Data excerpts
━━━━━━━━━━━━━━━━
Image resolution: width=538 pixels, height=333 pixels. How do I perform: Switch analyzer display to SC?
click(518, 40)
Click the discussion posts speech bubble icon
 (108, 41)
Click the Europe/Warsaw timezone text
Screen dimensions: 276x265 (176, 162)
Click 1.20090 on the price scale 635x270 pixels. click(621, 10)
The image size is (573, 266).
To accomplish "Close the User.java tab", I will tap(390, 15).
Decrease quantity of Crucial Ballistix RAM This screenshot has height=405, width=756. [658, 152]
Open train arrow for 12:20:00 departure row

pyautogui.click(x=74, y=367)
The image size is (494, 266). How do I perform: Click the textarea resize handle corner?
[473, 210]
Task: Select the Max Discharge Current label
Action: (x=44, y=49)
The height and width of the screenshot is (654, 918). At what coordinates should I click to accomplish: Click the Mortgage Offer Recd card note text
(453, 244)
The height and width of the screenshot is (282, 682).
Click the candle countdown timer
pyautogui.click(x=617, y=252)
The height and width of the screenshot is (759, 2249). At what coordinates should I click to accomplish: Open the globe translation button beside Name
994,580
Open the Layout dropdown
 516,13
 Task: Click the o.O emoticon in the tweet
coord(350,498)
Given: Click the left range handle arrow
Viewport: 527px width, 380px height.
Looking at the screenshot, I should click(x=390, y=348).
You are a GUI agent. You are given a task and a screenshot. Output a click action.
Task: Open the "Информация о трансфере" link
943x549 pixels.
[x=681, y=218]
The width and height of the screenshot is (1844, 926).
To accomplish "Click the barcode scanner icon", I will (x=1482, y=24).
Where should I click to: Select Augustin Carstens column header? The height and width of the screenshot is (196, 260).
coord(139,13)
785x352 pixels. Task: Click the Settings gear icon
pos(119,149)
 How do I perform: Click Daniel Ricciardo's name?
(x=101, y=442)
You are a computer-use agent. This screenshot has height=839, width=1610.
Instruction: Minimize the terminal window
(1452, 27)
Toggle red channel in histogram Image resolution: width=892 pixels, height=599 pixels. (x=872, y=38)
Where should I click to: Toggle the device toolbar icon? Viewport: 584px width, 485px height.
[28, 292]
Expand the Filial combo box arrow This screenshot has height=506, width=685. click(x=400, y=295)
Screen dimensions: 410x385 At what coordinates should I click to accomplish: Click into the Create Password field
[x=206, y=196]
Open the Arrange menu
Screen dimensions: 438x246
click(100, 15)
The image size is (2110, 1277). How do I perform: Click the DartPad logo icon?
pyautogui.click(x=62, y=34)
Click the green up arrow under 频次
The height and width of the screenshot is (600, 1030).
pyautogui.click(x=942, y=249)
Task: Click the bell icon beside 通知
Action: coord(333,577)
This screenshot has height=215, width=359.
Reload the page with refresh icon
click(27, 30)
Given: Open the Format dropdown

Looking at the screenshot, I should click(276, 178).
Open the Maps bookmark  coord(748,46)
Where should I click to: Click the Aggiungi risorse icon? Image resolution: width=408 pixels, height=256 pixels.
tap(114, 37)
━━━━━━━━━━━━━━━━
◆ What you need to do ◆
From the entries above, write out only the lines starting at the line that holds "Instruction: Minimize the terminal window" and ending at the line that holds "Expand the Filial", keeping both and matching them exactly.

◆ Result of the exercise ◆
Instruction: Minimize the terminal window
(1452, 27)
Toggle red channel in histogram Image resolution: width=892 pixels, height=599 pixels. (x=872, y=38)
Where should I click to: Toggle the device toolbar icon? Viewport: 584px width, 485px height.
[28, 292]
Expand the Filial combo box arrow This screenshot has height=506, width=685. click(x=400, y=295)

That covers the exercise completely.